Je me prête moi-même à l’exercice en enregistrant un concert de crapauds par-ci, des chiens qui jappent par-là. Quand je tombe sur ces quelques joueurs de basket. La rivière est bordée de terrains de sport – tennis, base-ball bien sûr et surtout basket.
« Basket à minuit
Panier à trois points
Les crapauds ovationnent. »
« Tout le Zen, dont le haïkaï n’est que la branche littéraire, apparaît ainsi comme une immense pratique destinée à arrêter le langage, à casser cette sorte de radiophonie intérieure qui émet continûment en nous, jusque dans notre sommeil » (Roland BARTHES, L’Empire des signes, p. 101).
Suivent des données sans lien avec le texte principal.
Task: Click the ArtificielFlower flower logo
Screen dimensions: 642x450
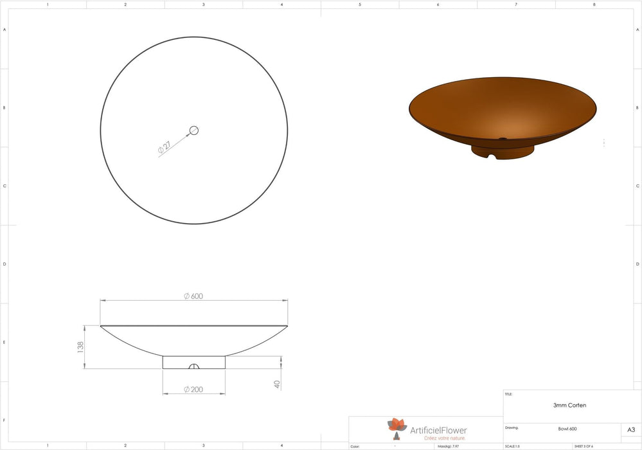Action: coord(397,426)
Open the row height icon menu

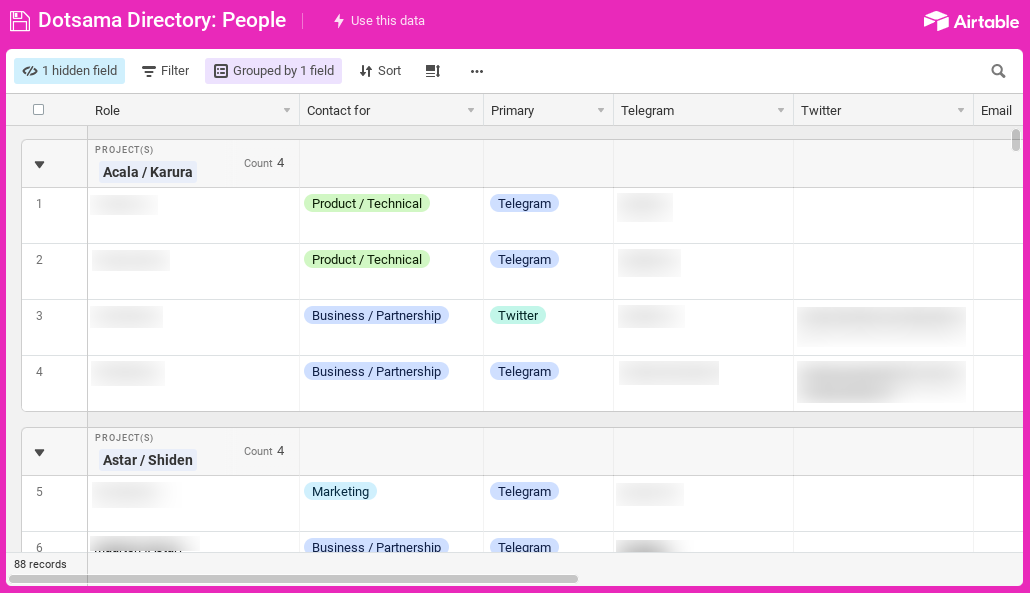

Ce n’est pas moi qui fais le lien avec la radiophonie, la matérialité du son et la pensée (ou plutôt l’absence de pensée), c’est lui ! Roland Barthes. Cette sensibilité à la « justesse du trait », au rapport du trait à la « vision », le primat de l’impression sur la description, comment ne pas y avoir pensé plus tôt ? « De tels traits (ce mot convient au haïku, sorte de balafre légère tracée dans le temps) installent ce qu’on a pu appeler la vision sans commentaire » (Roland BARTHES, L’Empire des signes, p.113-115).
Voyons voir alors s’il est possible d’allier le croquis, le poème et le son en un seul tableau zen : le haïku sonore…
C’est ainsi que je commence ce cours de « littérature appliquée au journalisme et à la radio » sous l’égide de Roland Barthes (dont on commémore le centenaire de la naissance) par l’étude de cette forme courte, facile (en apparence peut-être) à pratiquer.
Hormis cette explication formelle – « poème de 3 vers, comportant 5-7-5 syllabes » – le haïku ne peut avoir ici la portée que lui donne Roland Barthes qui le brandit comme un étendard littéraire contre tout ce qu’il exècre dans l’Occident vu depuis les années 1970.
Mais justement. J’ai bien conscience que le Haïku a été sans doute l’un des exercices phares de cette grande vogue des ateliers d’écriture. Le truc qui permet de libérer l’écriture, la formule qui décomplexe le stylo-bille… Peu importe pour le moment, évitons cette histoire qui doit être aussi l’histoire de la réception de Roland Barthes et de la passion littéraire qu’il a déclenchée chez toute une génération (j’aurais été séduit tout autant).
Et faisons cette expérience sans alourdir nos préjugés : Barthes prétend que la pensée occidentale, pétrie qu’elle est de son logos et de sa rhétorique séculaire, est incapable de comprendre l’essence du haïku qui réside dans son « non-sens ».
Ici, à Taipei, le haïku se traduit par 俳句 pai ju… Nous verrons bien si mes étudiants taïwanais, à 10 000 km de ce centre de la pensée occidentale qu’est Paris, y parviendront mieux.